The Common Good
March 2005

Beyond 'Certitudes and Order'

by Richard Rohr | March 2005

The vatican's management problem.

I am told that Karl Rahner, the German Jesuit theologian who was an expert at Vatican II, concluded toward the end of his life that there were two major groups of people in the world - those who want certitude and those who want understanding. I would very much agree with that, and just add that those two groups have a very hard time understanding one another! I think we saw some of that in last fall’s election process.

My great fear and sadness is that if the Catholic Church continues on its present course, it will largely be peopled by people in the first group. An enclave of settled and certain people will serve a real need in history and culture. But it is not the "one, holy, catholic, and apostolic" church that the gospel needs and the world so wants to admire.

I do not see a pattern of natural or strong leaders, creative, or risk-taking people being ordained in the Catholic Church in the last 15 years, nor do I see the same being appointed to the episcopacy. I know the Holy Spirit can do anything, and often does, but just speaking structurally, it is a sure recipe for a failing company or institution. Rigid people finally turn against one another and against the success of the mission. Circling the wagons produces a superior and safe identity, but it does not really make sense unless you are under attack, afraid, or still in the first half of life. I had hoped this ancient and wise institution would be beyond all of these. After all, it was the Catholic Church that educated me to think this way.

My disappointment in the present pope is that he has said and written many fine and courageous things that will stand the test of time, but he tends to preserve the heroic gesture for himself (praying in synagogues, kissing the ground of "alien" territories, visiting mosques, proclaiming a gospel of justice for the poor, condemning our war, criticizing both communism and capitalism), but it is quite clear that he does not appoint cardinals or bishops or call forth a church culture that does much of the same - which is a self-defeating management style. He himself always looks larger than life, but anybody who actually imitates him is invariably suspect and usually marginalized. A strong leader normally appoints other strong leaders. We have become more and more an exclusionary institution, all in the name of a Jesus who told us to "go out to the crossroads and invite everyone to the wedding feast." And "they collected everyone they could, good and bad alike" (Matthew 22:9-10). Our present list of necessary "purity codes" has little gospel support and does not speak to mature people in the second half of life.

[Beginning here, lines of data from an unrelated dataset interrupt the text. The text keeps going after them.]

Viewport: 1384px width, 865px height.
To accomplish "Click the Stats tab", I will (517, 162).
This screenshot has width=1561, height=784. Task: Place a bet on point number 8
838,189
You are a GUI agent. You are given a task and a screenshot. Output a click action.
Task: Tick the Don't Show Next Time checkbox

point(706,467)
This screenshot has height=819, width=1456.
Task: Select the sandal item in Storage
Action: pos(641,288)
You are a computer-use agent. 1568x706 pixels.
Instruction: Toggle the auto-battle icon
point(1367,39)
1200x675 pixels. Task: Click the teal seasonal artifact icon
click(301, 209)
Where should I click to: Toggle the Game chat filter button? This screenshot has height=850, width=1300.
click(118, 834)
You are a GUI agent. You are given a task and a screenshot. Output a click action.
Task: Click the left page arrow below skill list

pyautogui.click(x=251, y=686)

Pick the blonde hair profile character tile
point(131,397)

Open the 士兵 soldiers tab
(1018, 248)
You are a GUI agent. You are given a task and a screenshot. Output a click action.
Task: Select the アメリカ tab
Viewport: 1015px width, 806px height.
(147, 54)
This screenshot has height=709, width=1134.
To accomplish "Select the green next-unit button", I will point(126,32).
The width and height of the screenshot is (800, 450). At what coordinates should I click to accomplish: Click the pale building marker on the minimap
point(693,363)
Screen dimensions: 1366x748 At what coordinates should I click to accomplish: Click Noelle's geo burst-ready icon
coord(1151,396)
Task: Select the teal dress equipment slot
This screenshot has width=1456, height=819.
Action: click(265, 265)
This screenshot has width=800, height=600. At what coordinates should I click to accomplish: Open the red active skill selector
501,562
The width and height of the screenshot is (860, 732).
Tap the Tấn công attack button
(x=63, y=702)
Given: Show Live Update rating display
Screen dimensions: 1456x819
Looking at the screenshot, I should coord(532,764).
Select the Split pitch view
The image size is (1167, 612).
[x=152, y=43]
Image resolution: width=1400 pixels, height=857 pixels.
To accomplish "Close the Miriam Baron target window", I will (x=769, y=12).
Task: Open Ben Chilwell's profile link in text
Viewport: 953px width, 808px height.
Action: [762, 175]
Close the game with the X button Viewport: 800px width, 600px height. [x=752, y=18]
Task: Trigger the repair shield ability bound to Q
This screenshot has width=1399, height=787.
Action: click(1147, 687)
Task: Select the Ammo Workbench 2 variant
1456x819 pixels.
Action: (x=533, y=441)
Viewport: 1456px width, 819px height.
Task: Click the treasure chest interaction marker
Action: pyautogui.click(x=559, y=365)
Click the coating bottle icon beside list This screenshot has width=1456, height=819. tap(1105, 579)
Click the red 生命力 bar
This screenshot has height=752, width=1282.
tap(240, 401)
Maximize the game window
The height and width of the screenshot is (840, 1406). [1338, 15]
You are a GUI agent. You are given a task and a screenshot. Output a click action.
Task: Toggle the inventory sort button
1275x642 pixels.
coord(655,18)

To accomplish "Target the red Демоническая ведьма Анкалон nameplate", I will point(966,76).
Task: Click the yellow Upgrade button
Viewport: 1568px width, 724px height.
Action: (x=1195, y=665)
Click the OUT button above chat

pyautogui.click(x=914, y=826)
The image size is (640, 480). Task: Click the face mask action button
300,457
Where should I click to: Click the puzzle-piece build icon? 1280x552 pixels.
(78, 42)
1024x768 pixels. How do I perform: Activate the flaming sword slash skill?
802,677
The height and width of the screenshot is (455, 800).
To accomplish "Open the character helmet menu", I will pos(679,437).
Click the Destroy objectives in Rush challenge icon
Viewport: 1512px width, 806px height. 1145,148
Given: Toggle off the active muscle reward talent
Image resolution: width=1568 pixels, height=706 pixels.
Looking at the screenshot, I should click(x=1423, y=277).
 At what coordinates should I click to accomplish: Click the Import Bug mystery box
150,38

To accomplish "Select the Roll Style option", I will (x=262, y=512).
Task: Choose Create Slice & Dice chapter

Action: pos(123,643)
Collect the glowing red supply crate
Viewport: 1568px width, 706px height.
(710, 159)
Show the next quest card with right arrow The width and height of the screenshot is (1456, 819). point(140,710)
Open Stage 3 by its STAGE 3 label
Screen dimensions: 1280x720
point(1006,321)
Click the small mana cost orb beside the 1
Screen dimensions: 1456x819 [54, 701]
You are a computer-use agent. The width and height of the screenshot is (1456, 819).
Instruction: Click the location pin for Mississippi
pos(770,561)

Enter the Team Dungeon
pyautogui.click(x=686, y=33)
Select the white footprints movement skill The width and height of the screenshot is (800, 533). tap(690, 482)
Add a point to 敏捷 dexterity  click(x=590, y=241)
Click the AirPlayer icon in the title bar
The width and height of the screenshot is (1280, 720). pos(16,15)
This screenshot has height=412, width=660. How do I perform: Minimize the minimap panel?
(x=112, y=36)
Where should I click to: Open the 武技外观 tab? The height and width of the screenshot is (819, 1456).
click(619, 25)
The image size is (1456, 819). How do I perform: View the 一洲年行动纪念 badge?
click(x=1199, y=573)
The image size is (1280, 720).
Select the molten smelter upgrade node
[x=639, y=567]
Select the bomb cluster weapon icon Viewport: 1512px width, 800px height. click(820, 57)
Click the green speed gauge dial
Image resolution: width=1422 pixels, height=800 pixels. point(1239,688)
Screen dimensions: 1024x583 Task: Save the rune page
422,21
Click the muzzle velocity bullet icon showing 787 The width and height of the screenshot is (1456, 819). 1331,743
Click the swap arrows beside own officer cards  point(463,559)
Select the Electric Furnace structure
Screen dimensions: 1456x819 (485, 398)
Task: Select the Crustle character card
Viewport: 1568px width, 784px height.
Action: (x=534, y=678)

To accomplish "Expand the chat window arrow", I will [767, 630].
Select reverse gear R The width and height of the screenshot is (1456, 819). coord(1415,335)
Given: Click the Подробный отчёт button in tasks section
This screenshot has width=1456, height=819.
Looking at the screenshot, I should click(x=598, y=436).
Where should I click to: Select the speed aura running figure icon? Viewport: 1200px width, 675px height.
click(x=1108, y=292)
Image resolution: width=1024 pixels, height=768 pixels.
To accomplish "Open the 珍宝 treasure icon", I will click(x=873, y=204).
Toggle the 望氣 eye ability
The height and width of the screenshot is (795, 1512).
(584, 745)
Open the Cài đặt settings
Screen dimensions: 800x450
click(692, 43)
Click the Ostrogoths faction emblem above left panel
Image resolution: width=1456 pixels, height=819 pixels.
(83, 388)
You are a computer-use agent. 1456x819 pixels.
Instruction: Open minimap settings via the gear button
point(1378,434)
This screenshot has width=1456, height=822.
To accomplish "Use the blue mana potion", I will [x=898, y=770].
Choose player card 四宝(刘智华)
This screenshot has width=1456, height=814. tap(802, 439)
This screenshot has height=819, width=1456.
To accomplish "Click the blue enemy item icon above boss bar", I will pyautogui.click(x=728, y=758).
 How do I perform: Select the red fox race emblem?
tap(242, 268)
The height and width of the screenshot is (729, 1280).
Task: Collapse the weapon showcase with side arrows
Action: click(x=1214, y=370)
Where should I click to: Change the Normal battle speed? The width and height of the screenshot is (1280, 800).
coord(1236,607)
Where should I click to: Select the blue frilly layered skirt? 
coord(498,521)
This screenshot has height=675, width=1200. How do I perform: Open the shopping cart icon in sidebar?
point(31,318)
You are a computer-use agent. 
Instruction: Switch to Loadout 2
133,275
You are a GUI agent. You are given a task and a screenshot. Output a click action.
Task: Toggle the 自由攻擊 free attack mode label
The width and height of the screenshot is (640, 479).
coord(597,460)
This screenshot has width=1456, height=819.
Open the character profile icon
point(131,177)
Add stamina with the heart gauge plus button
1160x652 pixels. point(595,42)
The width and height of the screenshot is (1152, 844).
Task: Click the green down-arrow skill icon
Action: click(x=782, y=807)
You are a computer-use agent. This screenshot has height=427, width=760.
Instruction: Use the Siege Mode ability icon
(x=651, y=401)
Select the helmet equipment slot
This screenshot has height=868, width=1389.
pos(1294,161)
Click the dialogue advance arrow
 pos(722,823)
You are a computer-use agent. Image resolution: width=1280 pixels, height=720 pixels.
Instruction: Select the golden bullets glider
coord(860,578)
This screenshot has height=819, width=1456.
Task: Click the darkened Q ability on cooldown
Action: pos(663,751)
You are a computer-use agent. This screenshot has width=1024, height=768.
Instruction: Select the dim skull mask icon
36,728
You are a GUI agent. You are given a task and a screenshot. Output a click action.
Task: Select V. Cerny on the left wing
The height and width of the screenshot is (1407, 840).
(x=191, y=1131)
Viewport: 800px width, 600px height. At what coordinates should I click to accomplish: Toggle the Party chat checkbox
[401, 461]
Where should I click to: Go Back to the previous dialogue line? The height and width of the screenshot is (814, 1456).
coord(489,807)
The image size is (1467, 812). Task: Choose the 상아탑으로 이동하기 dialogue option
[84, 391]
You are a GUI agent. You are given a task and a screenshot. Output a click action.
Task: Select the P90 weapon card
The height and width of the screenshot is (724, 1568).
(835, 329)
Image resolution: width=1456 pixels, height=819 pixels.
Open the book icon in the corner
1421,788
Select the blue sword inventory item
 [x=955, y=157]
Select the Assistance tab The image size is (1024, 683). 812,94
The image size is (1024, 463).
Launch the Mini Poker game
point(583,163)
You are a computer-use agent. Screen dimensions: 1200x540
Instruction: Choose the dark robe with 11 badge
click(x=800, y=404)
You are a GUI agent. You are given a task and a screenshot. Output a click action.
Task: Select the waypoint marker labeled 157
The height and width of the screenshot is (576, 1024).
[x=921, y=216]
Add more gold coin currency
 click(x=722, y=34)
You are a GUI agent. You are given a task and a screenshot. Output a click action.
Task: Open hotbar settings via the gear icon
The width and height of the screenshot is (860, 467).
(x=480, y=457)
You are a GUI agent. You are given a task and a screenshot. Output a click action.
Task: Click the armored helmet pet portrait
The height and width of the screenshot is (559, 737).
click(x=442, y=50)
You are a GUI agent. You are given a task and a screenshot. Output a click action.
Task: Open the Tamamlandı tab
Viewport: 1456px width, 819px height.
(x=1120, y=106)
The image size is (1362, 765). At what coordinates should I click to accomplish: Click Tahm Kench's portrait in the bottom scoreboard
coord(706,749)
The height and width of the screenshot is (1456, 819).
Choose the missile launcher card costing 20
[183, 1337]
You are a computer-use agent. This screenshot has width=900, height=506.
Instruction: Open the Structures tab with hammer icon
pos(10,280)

Rome’s record of appointing very limited leadership worldwide is visible to all. Not bridge builders to a larger world, but wagon circlers around a world where we are in charge: Catholic mythology more important than honest scholarship. Group loyalty and verbal orthodoxy more important than the lived faith of "orthopraxy." Pious and private devotions more encouraged than scripture. I think John Paul II is much more a "philosopher pope" than a pastoral fisher of men and women, yet the irony is that he is not appointing nor attracting self critical thinkers, much less outsiders. Statistically, the crowds that he gathers are the already "converted" choir.

I think the Catholic Church will undoubtedly continue to grow, however. Many, if not most people in Europe and America, have grown up without any clear sense of identity, order, or boundaries, without much inner experience, and even less any authentic religious experience. The need for meaning is deep and profound. A strong authoritative institution will get these folks off to a good start, just as it did for me in the 1940s and ’50s.

The small self needs certitudes and order to get started when the ground is always shifting beneath your feet. The only trouble is, that’s not what Jesus promised us or offered us. He offered us the dark journey of faith. He offered us communion with a Larger Self that alone can overcome such darkness.

The church today seems a far cry from St. Anselm’s great "faith that seeks understanding." We can and have done so much better in the past, and I am sure we will again.

Richard Rohr, OFM, founder of the Center for Action and Contemplation in Albuquerque, New Mexico, is the author, most recently, of Soul Brothers: Men in the Bible Speak to Men Today (Orbis Books, 2004).